A quick note. In order for a performance to be considered a “show,” we’re using the criteria of at least a 30-minute set where the entire band is present. Therefore, most TV appearances do not qualify, but Bridge School sets do.

409 days: October 22, 2001 -> December 5, 2002

After Pearl Jam’s 11th anniversary show, a benefit for hunger October 22, 2001, “Groundwork 2001″, the band embarked on what would be the longest break from live shows in their history. October 22, 2001, would be one of the most unique sets of Pearl Jam’s career, a 50 minute smorgasboard notable for the electric debut of “I Am Mine” and the only time “Long Road” has ever closed a set, guested by Rahat Nusrat Fateh Ali Khan. With the exception of the band (sans Stone) opening for the Who at the House of Blues in Chicago on September 23, 2002, and a rare back-to-back performance on Letterman November 14-15, Pearl Jam would go 409 days between shows.

So what did they do with their break? Well, there was a small Brad tour at the end of November of ’01, some Brad promo shows in August of ’02, and a full out Brad tour in October. Ed was busy playing the random solo gigs here and there, and Matt was working on what would become Wellwater Conspiracy’s 4th and final album. In all of this, Pearl Jam was able to find the time to get together and record Riot Act, which would feature the most songs on any Pearl Jam album to date. The band returned to the stage with a pair of club shows at the legendary Showbox in Seattle. Arguably the toughest ticket in Pearl Jam history, at the Showbox, Seattle, WA, December 5, 2002 would be a little sloppy, with Ed by the end of the show apologizing to fans for paying $36 to watch the band rehearse. The show is notable, however, for the live debut of seven songs off of Riot Act, as well as eventual fan favorite “Down.” It also showed the band had thought about polishing off some of its older material during their break, as “Blood” was played for the first time since March 15, 1998 Brisbane, Australia (a 131 show gap).

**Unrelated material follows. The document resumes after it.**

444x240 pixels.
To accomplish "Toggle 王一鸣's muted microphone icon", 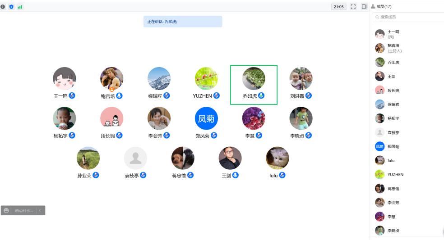I will pyautogui.click(x=72, y=95).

403 days: July 1, 2008 -> August 8, 2009

Much like the 2001-2002 break, the last show before this one was a benefit show, a gig for the Robin Hood Foundation at New York’s legendary Beacon Theatre, July 1, 2008. The Beacon show is unique in many ways, including being the only show to open with “Low Light,” the fourth playing of “Undone”, and the last full version of “W.M.A.” “Harvest Moon” was played for the first time without “the Sleater-Kinney chorus” and it has not appeared on a setlist since. “Who You Are” and “Masters of War” have also disappeared from Pearl Jam setlists since this show, so clearly the end of the 2008 tour represents a turning of the page.

The break period represents a rather quiet time for the band, in terms of public appearances. Pearl Jam would appear on July 12, 2008, for the taping of “VH1′s Rock Honors: the Who”, playing “Love, Reign O’er Me,” and their first full cover of “The Real Me.” The band spend considerable time in the studio during the break, coming back with Backspacer, released on September 20th. Backspacer would go on to become the band’s most critically-acclaimed album of the decade, and earned the band two Grammy nominations, their first since “Grievance” in 2001.

August 8, 2009, Calgary, AB, marks the kickoff of one of Pearl Jam’s more interesting years, and it’s also got a notable setlist. “The Fixer” and “Got Some”, soon to become live staples, make their live debuts, and “Brother” is played for the first confirmed time since February 7, 1991 (as Mookie Blaylock) – FAR AND AWAY the longest gap between renditions of any song in the Pearl Jam catalog. “The Real Me” was played for the first time at a Pearl Jam show, but there were few other notable aspects to this show.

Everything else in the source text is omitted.